Determination of low levels of benzodiazepines and their metabolites in urine by hollow-fiber liquid-phase microextraction (LPME) and gas chromatography-mass spectrometry (GC-MS)

In this study, it is shown a method for the determination of benzodiazepines and their main metabolites in urine samples by hollow-fiber liquid-phase microextraction (LPME) in the three-phase mode. Initially, the hydrolysis step was performed using 100 μL of sodium acetate 2.0 mol/L buffer solution (pH 4.5), 25 μL of β-glucuronidase enzyme and incubation for 90 min at 55 °C. In parallel with hydrolysis, the LPME fiber (9 cm) was prepared. Its pores were filled with a mixture of dihexyl ether: 1-nonanol (9:1). Afterwards, a solution of 3.0 mol/L of HCl was introduced into the lumen of the fiber (acceptor phase). After hydrolysis, the fiber was submersed in the alkalinized urine (pH 10) containing 10% NaCl. Samples were then submitted to orbital shaking (2400 rpm) for 90 min.
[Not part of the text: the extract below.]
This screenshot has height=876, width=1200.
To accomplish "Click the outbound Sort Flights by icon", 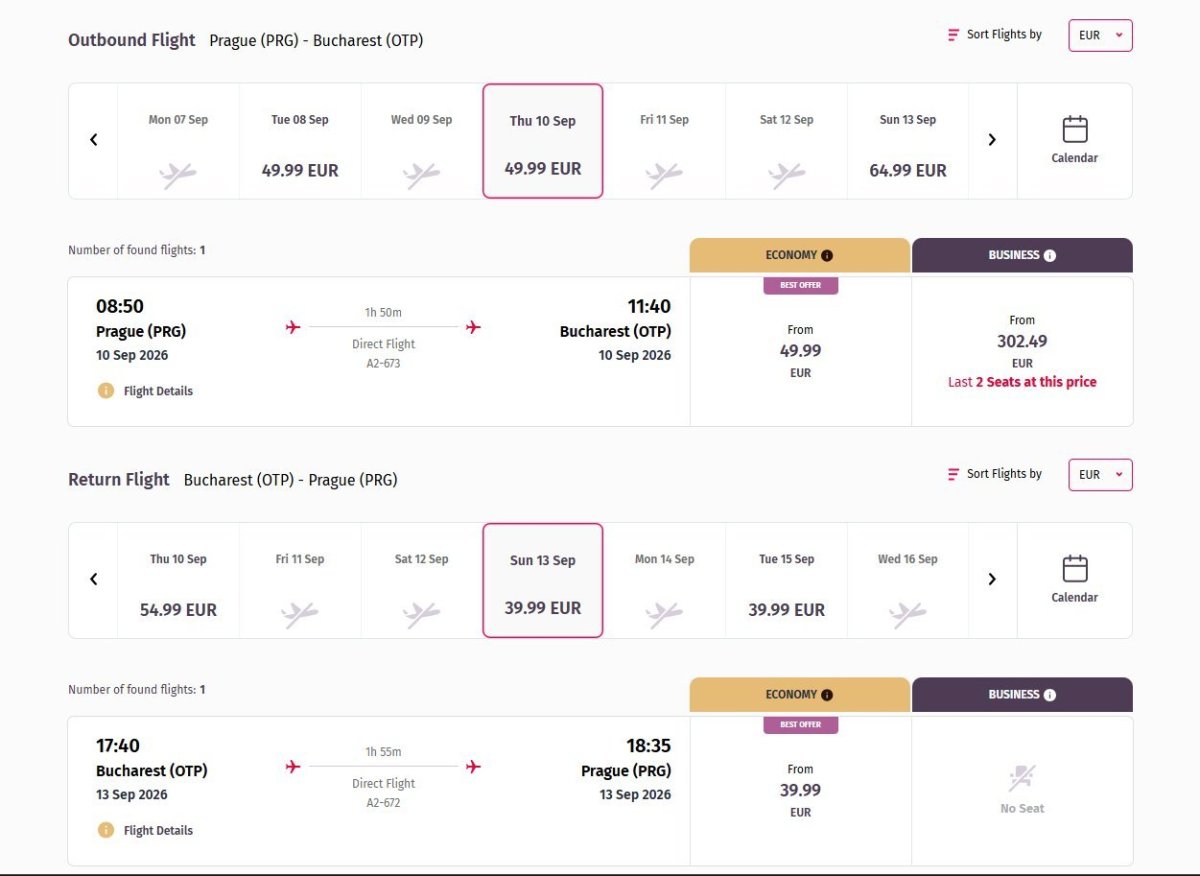I will 953,35.
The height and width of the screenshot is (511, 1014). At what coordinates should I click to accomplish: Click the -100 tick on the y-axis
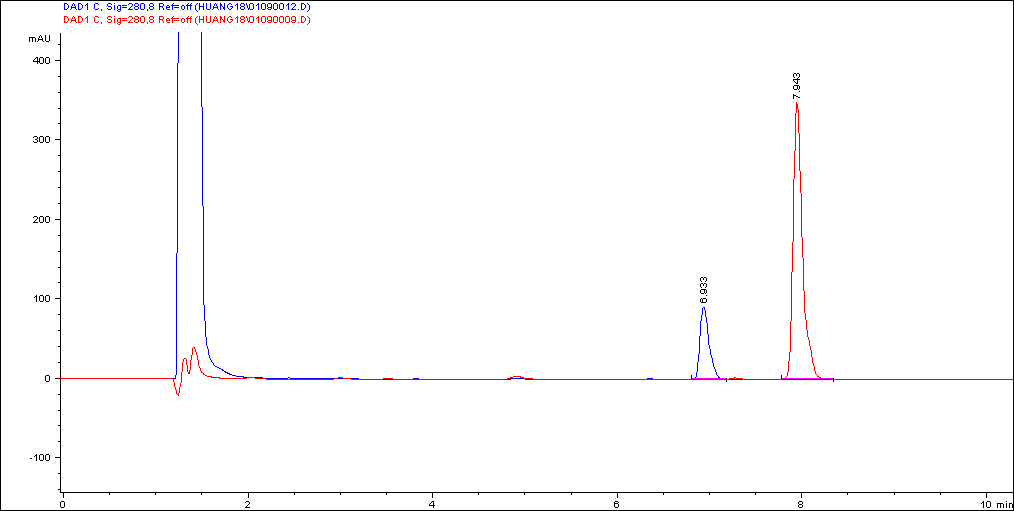[x=39, y=458]
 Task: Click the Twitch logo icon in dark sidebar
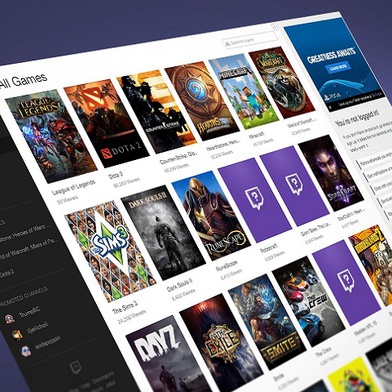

The acceptor phase was later withdrawn from the fiber, dried and the residue derivatized with trifluoroacetic anhydride (TFAA) for 10 min at 60 °C with further addition of N-methyl-N-tert-butyldimethylsilyltrifluoroacetamide containing 1% tert-butyldimethylchlorosilane (MTBSTFA) for 45 min at 90 °C followed by determination by gas chromatography-mass spectrometry (GC-MS). The calibration curves obtained showed linearity over the specified range, with a similar sensitivity to traditional techniques and a higher detection capability compared to most of the miniaturized methods described in the literature. The method has been developed and successfully validated and applied to urine samples from real cases of benzodiazepines intake.